• Work to complete
Render the lines as a JSON list of strings, one string per line, starting at the line that contains "Where should I" and ending at the last line, both included. Skip blank lines and leave the pictures out.

• Supplied records
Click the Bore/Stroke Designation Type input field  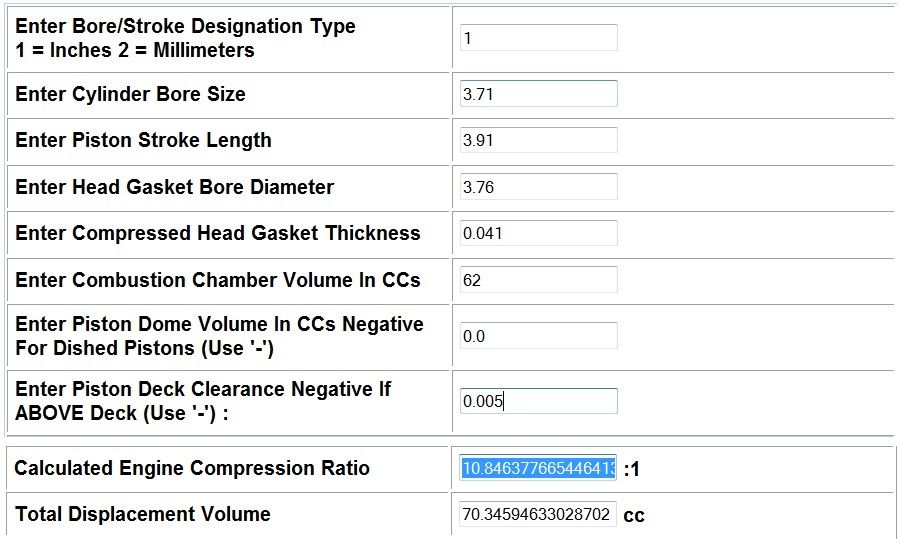[x=538, y=38]
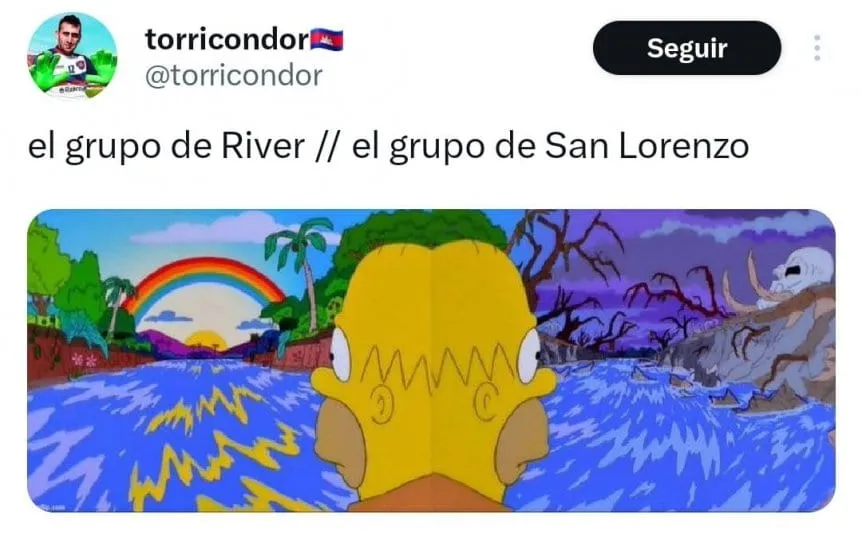Click the flag emoji beside torricondor
The height and width of the screenshot is (538, 862).
327,40
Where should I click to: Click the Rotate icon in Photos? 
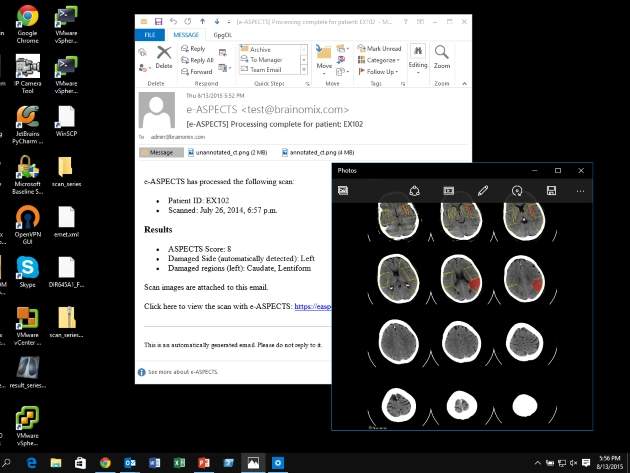pyautogui.click(x=517, y=190)
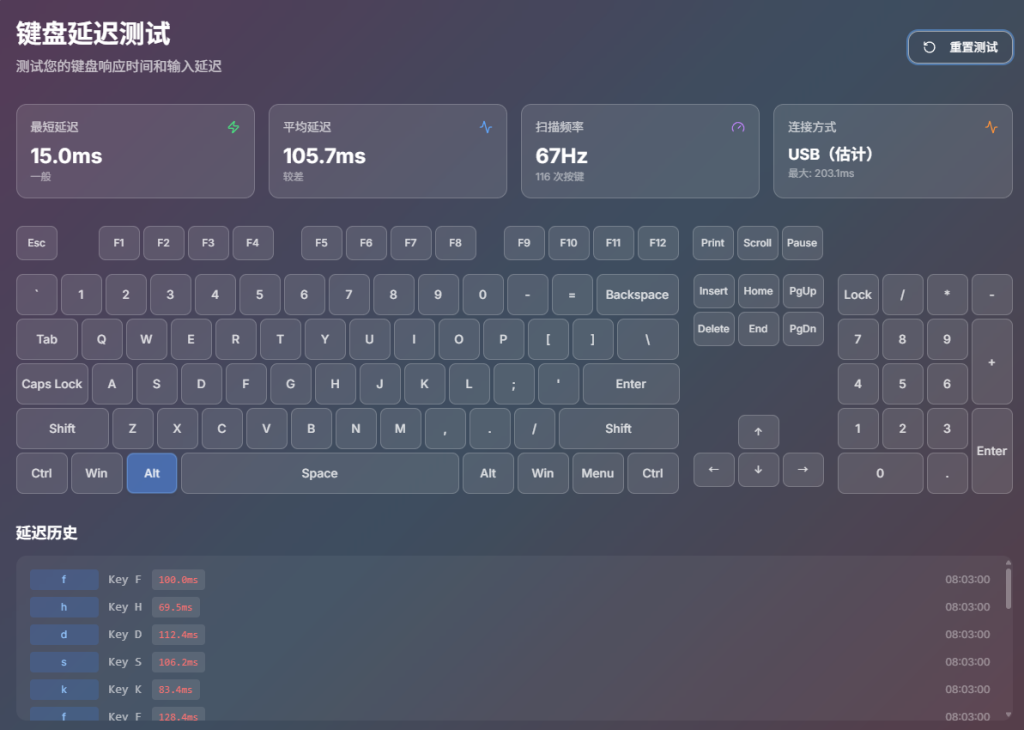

• Problem solution
[
  "Where should I click to: Click the Rotate icon in Photos? ",
  "pyautogui.click(x=517, y=190)"
]